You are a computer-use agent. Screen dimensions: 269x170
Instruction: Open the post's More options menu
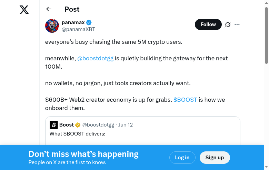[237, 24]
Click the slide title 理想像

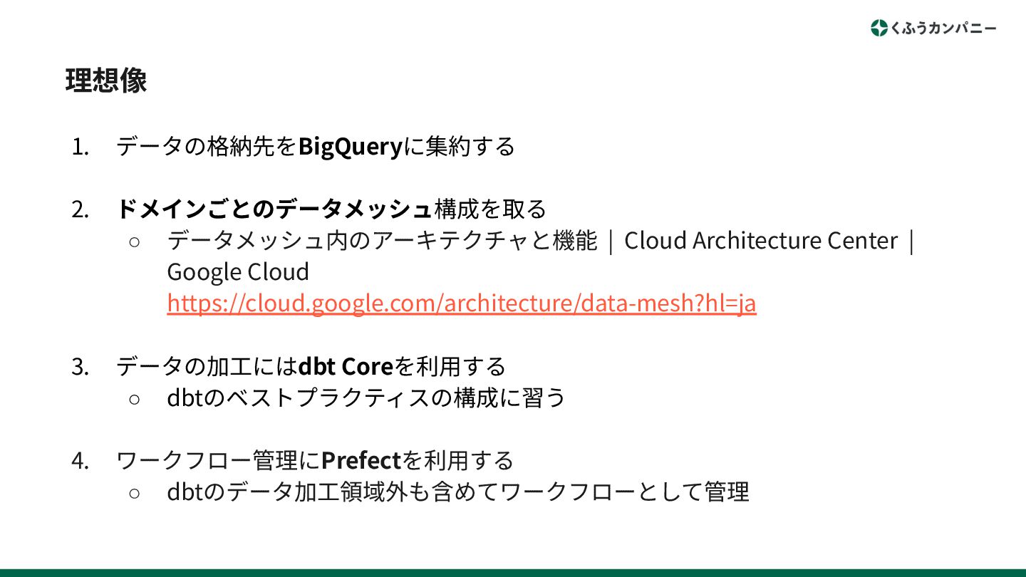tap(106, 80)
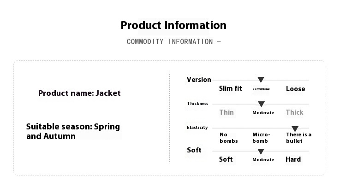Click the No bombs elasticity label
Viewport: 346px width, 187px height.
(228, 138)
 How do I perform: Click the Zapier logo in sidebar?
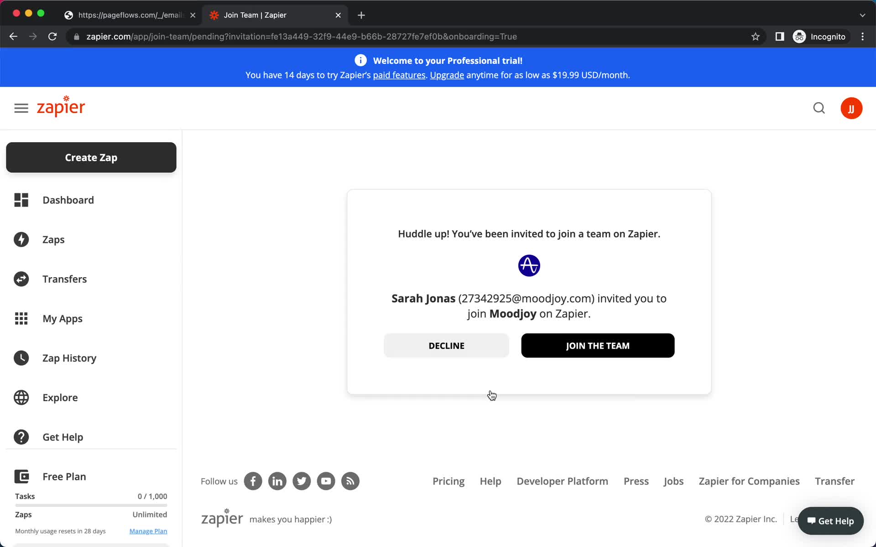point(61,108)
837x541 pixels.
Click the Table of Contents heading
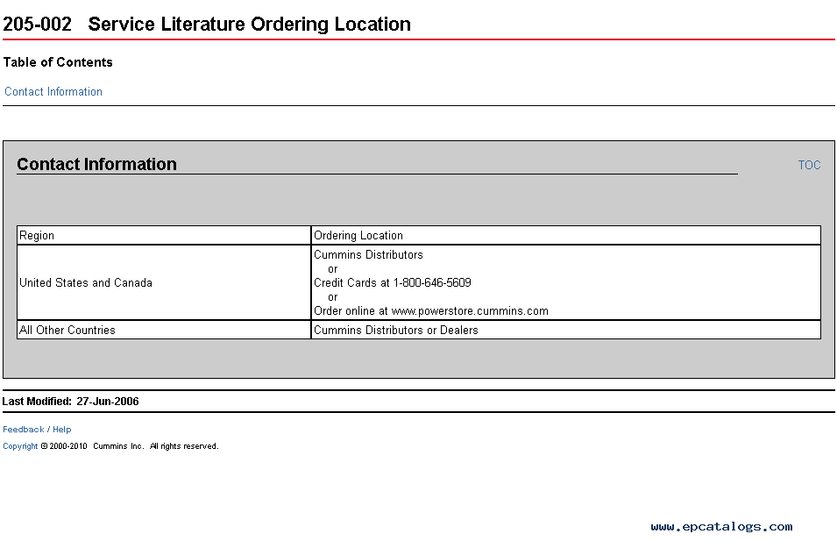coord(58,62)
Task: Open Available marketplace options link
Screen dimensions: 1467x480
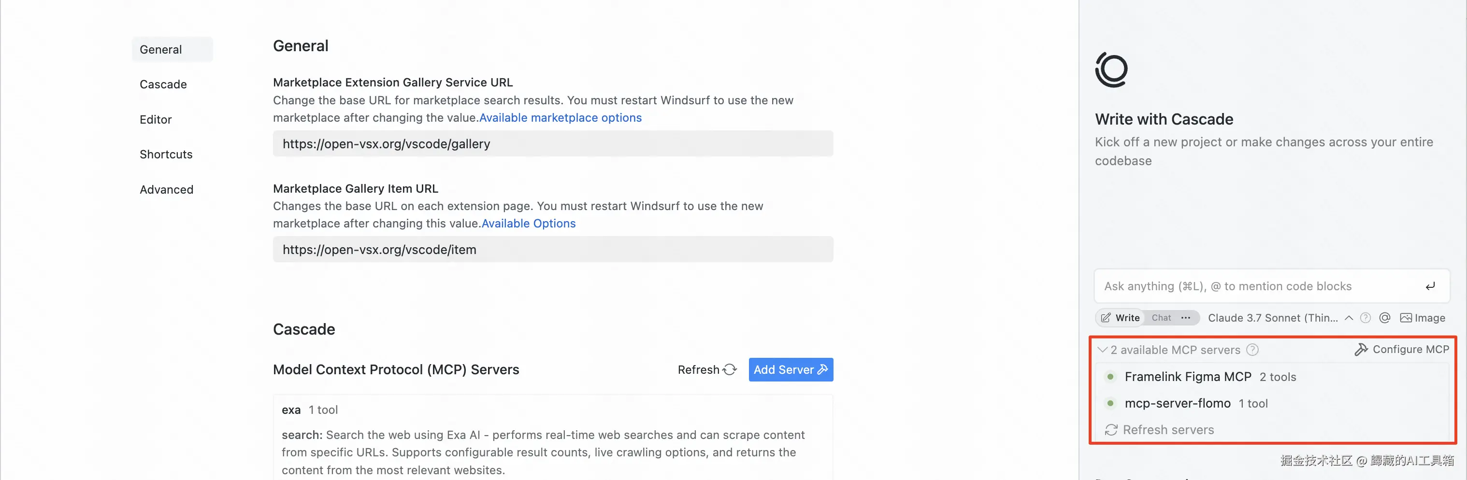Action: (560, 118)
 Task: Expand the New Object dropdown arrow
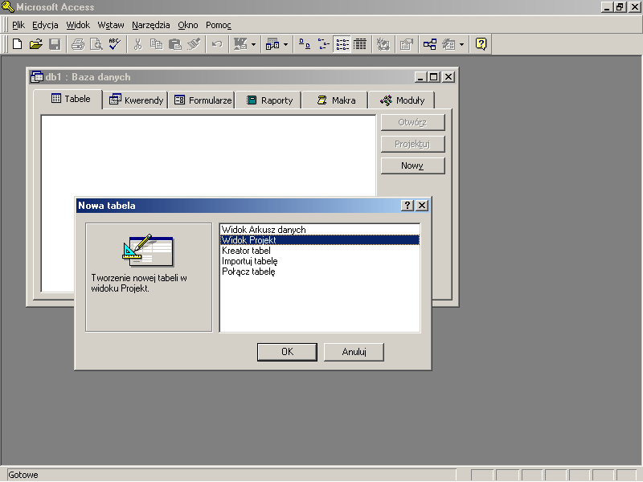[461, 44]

# # #

Output the nonblank lines of all the records above as a Markdown table with the columns "Index" and "Content", one row per line. Leave the pictures out.

| Index | Content |
|---|---|
| 1 | You are a computer-use agent. Screen dimensions: 269x170 |
| 2 | Instruction: Open the post's More options menu |
| 3 | [237, 24] |
| 4 | Click the slide title 理想像 |
| 5 | tap(106, 80) |
| 6 | Click the No bombs elasticity label |
| 7 | Viewport: 346px width, 187px height. |
| 8 | (228, 138) |
| 9 |  How do I perform: Click the Zapier logo in sidebar? |
| 10 | point(61,108) |
| 11 | 837x541 pixels. |
| 12 | Click the Table of Contents heading |
| 13 | coord(58,62) |
| 14 | Task: Open Available marketplace options link |
| 15 | Screen dimensions: 1467x480 |
| 16 | Action: (560, 118) |
| 17 |  Task: Expand the New Object dropdown arrow |
| 18 | [461, 44] |